[START OF Supplied entries]
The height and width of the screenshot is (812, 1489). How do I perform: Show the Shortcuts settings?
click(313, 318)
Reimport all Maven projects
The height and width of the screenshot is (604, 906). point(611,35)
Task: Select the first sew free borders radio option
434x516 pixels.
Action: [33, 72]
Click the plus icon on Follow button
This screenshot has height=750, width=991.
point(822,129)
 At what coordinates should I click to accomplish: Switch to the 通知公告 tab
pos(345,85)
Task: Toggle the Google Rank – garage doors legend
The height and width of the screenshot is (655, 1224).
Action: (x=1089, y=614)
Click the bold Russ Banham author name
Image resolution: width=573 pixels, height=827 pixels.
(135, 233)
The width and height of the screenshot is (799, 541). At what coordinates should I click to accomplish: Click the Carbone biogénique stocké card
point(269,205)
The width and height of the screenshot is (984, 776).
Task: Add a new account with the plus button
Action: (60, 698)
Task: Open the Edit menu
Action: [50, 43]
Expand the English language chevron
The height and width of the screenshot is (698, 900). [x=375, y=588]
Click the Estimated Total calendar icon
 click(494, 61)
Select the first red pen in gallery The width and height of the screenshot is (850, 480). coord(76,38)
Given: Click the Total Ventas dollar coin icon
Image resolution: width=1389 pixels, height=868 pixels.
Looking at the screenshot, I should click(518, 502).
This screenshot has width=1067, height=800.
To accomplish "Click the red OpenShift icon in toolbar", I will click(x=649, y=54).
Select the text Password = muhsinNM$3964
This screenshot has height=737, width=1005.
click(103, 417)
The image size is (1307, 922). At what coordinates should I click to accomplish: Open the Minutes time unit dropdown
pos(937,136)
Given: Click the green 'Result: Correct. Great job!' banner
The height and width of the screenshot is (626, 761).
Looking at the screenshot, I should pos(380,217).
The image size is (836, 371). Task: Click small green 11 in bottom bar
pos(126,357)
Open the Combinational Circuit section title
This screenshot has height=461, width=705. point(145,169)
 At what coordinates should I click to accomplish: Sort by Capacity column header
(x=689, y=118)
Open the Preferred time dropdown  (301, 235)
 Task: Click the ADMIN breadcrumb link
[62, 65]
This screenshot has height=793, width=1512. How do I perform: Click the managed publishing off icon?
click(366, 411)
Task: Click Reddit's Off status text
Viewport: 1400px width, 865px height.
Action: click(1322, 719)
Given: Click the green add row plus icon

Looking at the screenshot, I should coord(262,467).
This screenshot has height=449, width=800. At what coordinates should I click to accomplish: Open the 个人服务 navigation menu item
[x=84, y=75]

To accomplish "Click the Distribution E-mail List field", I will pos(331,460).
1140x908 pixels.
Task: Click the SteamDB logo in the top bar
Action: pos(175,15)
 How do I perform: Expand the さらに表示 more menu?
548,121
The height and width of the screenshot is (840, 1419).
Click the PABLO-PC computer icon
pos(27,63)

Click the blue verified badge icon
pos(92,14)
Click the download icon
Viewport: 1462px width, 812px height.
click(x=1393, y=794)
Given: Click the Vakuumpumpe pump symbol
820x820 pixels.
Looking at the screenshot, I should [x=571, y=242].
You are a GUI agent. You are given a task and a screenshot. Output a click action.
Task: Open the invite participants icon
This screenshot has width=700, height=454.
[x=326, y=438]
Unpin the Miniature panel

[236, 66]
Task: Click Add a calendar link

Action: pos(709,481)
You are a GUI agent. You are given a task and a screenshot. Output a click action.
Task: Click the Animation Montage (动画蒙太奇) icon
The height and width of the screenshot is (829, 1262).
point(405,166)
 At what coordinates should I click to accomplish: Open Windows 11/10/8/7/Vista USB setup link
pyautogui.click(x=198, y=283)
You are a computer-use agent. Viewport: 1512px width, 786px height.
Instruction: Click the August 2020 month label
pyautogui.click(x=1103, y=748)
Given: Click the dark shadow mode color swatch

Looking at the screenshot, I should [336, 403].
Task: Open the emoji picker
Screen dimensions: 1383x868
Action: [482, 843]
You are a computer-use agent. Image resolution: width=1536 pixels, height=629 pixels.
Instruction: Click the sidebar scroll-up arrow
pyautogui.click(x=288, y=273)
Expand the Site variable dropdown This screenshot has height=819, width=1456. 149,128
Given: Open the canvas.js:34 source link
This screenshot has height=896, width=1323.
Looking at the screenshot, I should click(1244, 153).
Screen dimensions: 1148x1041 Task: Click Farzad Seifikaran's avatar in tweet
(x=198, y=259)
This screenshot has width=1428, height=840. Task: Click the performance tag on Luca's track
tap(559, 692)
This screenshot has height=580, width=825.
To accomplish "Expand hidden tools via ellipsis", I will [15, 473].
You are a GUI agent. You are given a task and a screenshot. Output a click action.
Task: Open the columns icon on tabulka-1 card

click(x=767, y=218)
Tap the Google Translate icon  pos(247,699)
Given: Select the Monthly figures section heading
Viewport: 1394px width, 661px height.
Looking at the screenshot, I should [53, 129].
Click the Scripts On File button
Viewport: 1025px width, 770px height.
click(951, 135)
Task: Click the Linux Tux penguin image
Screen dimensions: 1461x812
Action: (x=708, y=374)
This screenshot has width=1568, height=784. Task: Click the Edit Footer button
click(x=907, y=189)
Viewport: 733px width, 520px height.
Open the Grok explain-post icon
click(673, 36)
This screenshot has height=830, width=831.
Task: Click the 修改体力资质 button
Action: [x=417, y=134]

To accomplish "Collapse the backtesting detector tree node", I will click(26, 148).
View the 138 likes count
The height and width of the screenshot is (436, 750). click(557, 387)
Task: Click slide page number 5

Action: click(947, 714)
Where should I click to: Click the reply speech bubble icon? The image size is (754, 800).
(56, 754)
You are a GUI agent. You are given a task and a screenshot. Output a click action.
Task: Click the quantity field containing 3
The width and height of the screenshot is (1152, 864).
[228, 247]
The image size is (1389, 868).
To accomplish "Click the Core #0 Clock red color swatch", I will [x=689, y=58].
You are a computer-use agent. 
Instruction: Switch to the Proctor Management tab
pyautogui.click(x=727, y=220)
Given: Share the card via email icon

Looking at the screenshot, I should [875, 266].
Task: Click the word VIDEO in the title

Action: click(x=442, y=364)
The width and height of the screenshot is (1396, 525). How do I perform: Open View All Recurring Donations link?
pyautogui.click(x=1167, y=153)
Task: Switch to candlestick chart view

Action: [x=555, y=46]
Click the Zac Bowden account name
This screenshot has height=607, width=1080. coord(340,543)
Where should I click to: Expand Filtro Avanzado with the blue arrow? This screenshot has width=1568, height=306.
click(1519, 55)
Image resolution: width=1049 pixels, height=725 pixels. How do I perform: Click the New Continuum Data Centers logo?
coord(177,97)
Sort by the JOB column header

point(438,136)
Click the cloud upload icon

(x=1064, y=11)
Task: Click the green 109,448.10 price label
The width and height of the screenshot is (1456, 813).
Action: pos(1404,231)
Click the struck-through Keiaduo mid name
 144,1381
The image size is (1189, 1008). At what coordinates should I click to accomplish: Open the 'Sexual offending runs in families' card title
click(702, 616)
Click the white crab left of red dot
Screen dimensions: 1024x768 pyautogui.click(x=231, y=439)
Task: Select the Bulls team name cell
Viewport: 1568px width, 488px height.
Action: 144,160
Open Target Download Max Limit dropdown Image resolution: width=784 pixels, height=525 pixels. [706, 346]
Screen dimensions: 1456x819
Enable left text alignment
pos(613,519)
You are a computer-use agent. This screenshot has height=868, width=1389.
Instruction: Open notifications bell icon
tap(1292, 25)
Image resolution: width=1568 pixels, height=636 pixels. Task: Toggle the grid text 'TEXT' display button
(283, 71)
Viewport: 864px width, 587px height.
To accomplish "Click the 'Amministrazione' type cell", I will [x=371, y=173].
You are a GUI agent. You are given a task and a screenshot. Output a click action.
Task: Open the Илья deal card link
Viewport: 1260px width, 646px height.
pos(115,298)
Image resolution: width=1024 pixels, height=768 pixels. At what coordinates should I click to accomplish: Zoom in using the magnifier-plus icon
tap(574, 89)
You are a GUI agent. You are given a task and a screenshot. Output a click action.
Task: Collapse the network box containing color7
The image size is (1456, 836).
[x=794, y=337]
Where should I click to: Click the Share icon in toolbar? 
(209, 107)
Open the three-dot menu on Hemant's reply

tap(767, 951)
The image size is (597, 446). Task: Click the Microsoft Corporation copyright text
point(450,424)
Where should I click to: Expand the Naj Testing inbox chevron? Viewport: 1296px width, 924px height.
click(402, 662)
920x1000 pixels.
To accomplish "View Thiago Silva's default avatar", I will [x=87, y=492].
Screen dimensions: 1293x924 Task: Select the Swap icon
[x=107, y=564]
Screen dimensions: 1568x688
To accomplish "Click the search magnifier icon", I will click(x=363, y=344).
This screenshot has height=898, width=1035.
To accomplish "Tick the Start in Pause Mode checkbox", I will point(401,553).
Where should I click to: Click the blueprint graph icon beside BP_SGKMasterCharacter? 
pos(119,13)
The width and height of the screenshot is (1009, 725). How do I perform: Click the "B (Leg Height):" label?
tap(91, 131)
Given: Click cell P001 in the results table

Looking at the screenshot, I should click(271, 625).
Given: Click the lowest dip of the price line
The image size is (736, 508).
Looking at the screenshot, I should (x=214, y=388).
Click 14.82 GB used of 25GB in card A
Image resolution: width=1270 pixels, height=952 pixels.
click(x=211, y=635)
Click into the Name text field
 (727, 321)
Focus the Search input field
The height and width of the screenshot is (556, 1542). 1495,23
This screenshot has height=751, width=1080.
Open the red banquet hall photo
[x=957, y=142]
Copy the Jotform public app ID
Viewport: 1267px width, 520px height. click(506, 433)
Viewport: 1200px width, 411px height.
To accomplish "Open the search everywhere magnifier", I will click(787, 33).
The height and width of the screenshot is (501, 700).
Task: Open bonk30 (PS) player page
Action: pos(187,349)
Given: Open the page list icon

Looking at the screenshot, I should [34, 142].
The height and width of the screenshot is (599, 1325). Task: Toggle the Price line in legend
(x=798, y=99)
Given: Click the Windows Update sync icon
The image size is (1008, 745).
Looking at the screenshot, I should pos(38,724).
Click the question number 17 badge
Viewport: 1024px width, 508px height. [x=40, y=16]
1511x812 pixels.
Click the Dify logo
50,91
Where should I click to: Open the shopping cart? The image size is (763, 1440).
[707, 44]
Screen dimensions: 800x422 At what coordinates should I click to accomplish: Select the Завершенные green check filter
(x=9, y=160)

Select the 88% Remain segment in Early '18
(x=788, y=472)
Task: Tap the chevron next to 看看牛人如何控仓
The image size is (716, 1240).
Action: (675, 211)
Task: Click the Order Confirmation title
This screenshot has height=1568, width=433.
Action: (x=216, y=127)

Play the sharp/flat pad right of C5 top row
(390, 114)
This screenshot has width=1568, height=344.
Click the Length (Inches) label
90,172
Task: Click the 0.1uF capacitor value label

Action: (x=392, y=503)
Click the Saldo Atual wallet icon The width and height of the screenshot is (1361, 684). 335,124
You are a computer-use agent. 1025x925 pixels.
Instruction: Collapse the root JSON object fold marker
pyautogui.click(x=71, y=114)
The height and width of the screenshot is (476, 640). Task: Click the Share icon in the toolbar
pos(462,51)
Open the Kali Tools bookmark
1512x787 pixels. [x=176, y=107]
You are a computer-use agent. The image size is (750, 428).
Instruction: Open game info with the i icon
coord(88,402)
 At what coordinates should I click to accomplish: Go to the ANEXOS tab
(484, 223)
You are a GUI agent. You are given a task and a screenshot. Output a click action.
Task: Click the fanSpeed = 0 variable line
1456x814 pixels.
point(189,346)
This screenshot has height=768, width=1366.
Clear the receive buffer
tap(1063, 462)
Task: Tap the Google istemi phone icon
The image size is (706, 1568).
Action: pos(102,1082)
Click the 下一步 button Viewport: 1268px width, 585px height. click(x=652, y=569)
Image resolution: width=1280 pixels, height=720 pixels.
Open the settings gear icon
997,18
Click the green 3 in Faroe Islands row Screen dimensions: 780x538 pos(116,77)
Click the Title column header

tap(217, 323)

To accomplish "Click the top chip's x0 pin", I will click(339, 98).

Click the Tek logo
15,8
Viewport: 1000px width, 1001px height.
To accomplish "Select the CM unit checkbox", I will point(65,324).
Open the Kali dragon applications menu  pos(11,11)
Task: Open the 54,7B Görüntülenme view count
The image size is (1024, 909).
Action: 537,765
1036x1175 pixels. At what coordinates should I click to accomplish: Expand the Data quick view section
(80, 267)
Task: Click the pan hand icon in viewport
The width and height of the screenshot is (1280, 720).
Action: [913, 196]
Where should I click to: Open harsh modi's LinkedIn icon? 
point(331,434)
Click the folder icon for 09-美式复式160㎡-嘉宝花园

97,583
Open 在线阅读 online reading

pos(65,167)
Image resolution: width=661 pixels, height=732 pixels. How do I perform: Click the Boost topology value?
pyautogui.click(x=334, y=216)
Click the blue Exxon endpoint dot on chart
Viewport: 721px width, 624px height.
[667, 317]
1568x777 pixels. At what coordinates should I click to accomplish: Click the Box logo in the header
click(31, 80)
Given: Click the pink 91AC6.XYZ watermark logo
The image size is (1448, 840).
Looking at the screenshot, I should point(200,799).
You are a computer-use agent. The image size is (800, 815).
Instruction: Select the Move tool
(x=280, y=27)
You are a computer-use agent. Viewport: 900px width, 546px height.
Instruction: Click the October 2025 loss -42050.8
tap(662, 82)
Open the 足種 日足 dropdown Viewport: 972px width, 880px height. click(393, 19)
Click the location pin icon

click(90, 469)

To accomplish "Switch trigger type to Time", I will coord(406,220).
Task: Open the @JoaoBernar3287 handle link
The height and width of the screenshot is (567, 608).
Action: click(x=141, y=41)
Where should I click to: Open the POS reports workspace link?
[END OF Supplied entries]
**Task description**
Pick out every line of the rows above that contains the string "containing", and copy each such line in full.

**Output**
Task: Click the quantity field containing 3
Task: Collapse the network box containing color7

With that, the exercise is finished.